Il Matese si conferma location ideale per la ricerca e l’aggiornamento scientifico: le cime e i vasti campi carsici restano spazi di appostamento ideale per lo studio degli uccelli migratori che transitano sull’appennino centrale, spesso sostando per brevi periodi.
Anche quest’anno l’Associazione Ardea collabora con il raggruppamento Carabinieri Biodiversità (reparto Biodiversità Castel di Sangro AQ) per il consueto conteggio simultaneo dei Grifoni (Gyps fulvus) che ha come scopo la quantificazione della consistenza della popolazione dell’Appenino centrale e meridionale.
Ad occuparsi del monitoraggio sulle cime più alte, la Gallinola (1923 m slm) e monte Mutria (1823 m slm), sono stati i soci Ardea Danilo Coluccio, Carlo Fracasso e Giovanni Capobianco posizionati con i loro cannocchiali di precisione per osservazioni nella prima parte della giornata – momento ideale per raccogliere il maggior numero di dati – in simultanea con colleghi dall’Abbruzzo.
Nessun grifone intercettato sul versante campano – spesso tale vantaggio è frutto anche di casualità – ma non è mancato all’appello il Piviere tortolino (Eudromias morinellus) migratore della tundra artica e degli altipiani del nord Europa, censito da ormai 13 anni sul Matese quando erano i tempi di Migrandata, campagna di inanellamento che per alcuni anni ha permesso di qualificare il Matese come luogo chiave per questo tipo di lavoro utile alla ricerca. Una seconda giornata di osservazione sotto forti raffiche di vento, lunedì 18 settembre, oltre a riportare davanti ai cannocchiali il tortolino, ha offerto la straordinaria visione dell’aquila reale (Aquilae chrysaetos) la cui presenza è ormai accertata nel Matese, la visione di albanelle e del falco pecchiaiolo in migrazione.
Non solo occasioni di rara bellezza e di inevitabile stupore alla vista, ma importante occasione di studio che consente al mondo scientifico di aggiornare lo stato di vita del Pianeta, dei suoi abitanti e delle abitudini di essi; ma anche per verificare le favorevoli condizioni di vita delle specie e il loro mutare a seconda dell’antropizzazione o meno dei luoghi con conseguenze – per gli animali – di nuovi spostamenti o adattamenti. Il cerchio della vita include tutti: il Matese fa la sua parte e ancora potrebbe farne.
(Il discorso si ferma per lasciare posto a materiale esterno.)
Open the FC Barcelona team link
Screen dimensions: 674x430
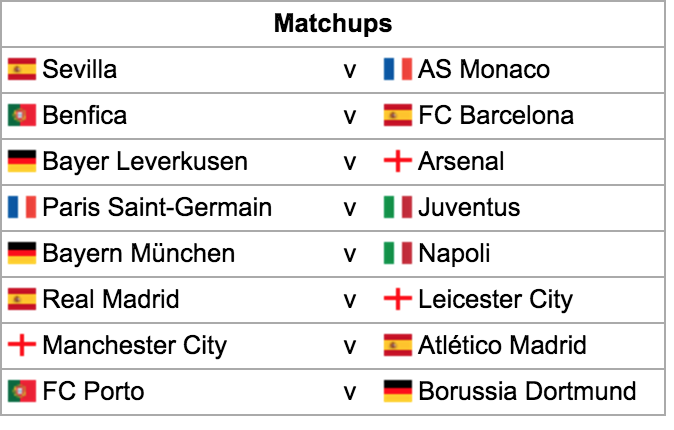point(496,116)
I monitoraggi appena effettuati confermano che il luogo, unito alla professionalità di esperti e ricercatori e magari anche a politiche di sviluppo aperte alla conoscenza e alla scienza, direbbero fuori dai confini locali il primato di un territorio sano, capace di suscitare sapere e garantire ogni tutela alla biodiversità presente (uomini e animali).
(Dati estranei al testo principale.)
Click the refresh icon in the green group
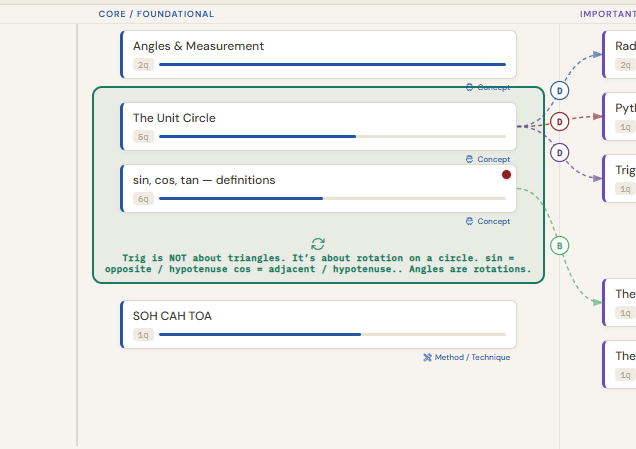The width and height of the screenshot is (636, 449). point(318,244)
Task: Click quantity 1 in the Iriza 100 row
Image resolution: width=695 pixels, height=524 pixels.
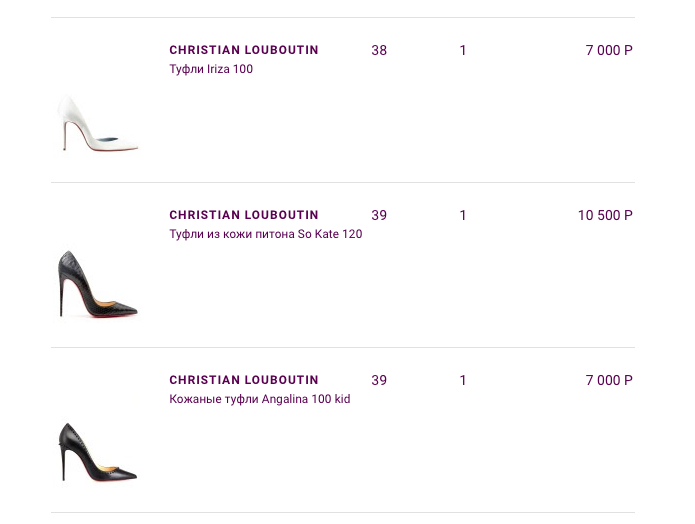Action: (463, 50)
Matese. Cosa desideriamo veramente? Scelte coraggiose per compiere un passo avanti occorrono da parte degli enti preposti. Solo la sinergia e la volontà di Comuni, Parco Regionale del Matese, Comunità Montane garantirebbero il salto di qualità come testimoniano esempi virtuosi nel resto d’Italia.
A tal proposito torna utile conoscere come in Abruzzo venga studiata questa specie di avvoltoi molti dei quali sono stati dotati di sistema GPS per seguirne gli spostamenti, i comportamenti e controllare attraverso di essi i territori: risulta in questo modo facile capire del tipo di carcasse di cui si cibano i grifoni (questa specie non caccia prede vive) e verificare la presenza o meno di esche avvelenate in modo da ridurre al minimo il rischio anche per aquile, lupi, orsi e altri volatili. Dalla vita dei grifoni dipende così il benessere dei territori perché ripulendo le montagne (e talvolta i centri abitati) dalle carcasse impediscono la diffusione di malattie infettive trasmissibili per contatto diretto o indiretto, e possono condurre Carabinieri forestali ed esperti su carcasse-prede tante volte vittime di illeciti da parte dell’uomo.